For 70 years — and for the last 15 in particular — the answer has been: Whatever it takes.
Now, policymakers are pausing to reconsider. In the next few months, they’ll weigh whether there can be too much of a good thing when it comes to helping families finance the American Dream.
The rethink could mean a shake-up for a mortgage market addicted to government subsidies.
“This process of figuring out the government’s role is going to involve some hard choices,” says Alyssa Katz, author of Our Lot: How Real Estate Came to Own Us. “The moment you start changing the nature of what is guaranteed by the government, what is subsidized, you start to change the alignment of winners and losers. … We took for granted that anyone could get a mortgage.”
Using guarantees and tax breaks, the government pushed homeownership past 69% in 2004. Then it all came crashing down.
As someone who rented forever, I’ve never understood the fetish regarding home ownership. I can understand people with a couple kids they want to raise and knowing they will not be moving forever being really into buying a house, and I can understand why some might want to own a house, but the societal pressure on home ownership is one of those things that never made sense to me. “Why don’t you own a house?” is up there with “why aren’t you married” or “why don’t you have kids?” It’s just one of those things that you are expected to do, even if you don’t want to and are quite happy not owning a house. Not owning is nice. You can move whenever you want. If something breaks at 10 pm at night, you don’t have to frantically work to fix it- you call someone and it is their problem. If you change your job, relocating is easy. If you just get tired of your current location and want a change of pace, it is easy to move. You aren’t locked into a job, a mortgage, and a location.
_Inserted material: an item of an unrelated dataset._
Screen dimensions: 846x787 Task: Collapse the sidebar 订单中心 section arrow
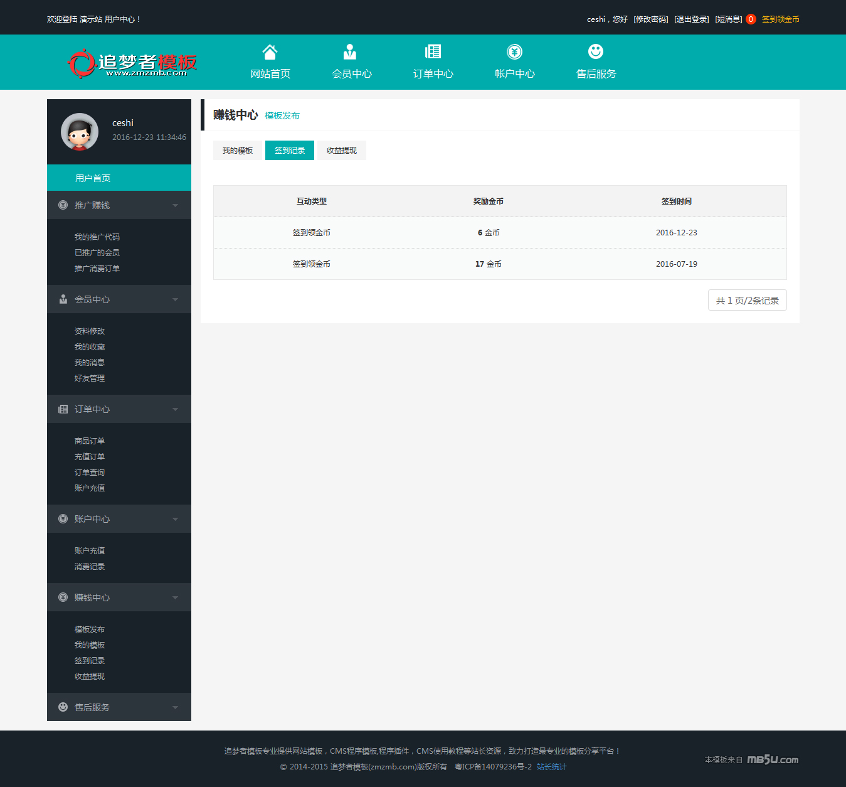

It’s nice knowing that if you want to move, you just need to get two u-hauls (one for your possessions, one to haul your cat) and you can beat a hasty retreat.
But then again, I am an odd duck, it seems. I went several years without a car and was pretty damned happy. I had to deal with the usual barrage of questions- “How can you do it? It isn’t normal! Everyone has a car!” When, in fact, the exact opposite is the case. Throughout human history, fewer than .000001% or less of the world’s population have ever owned a car (90% of statistics are made up on the spot).
So stop the mortgage deductions. Stop the tax breaks. Stop adding government incentives to something that really isn’t necessary and punishes those who don’t want to own. Works for me.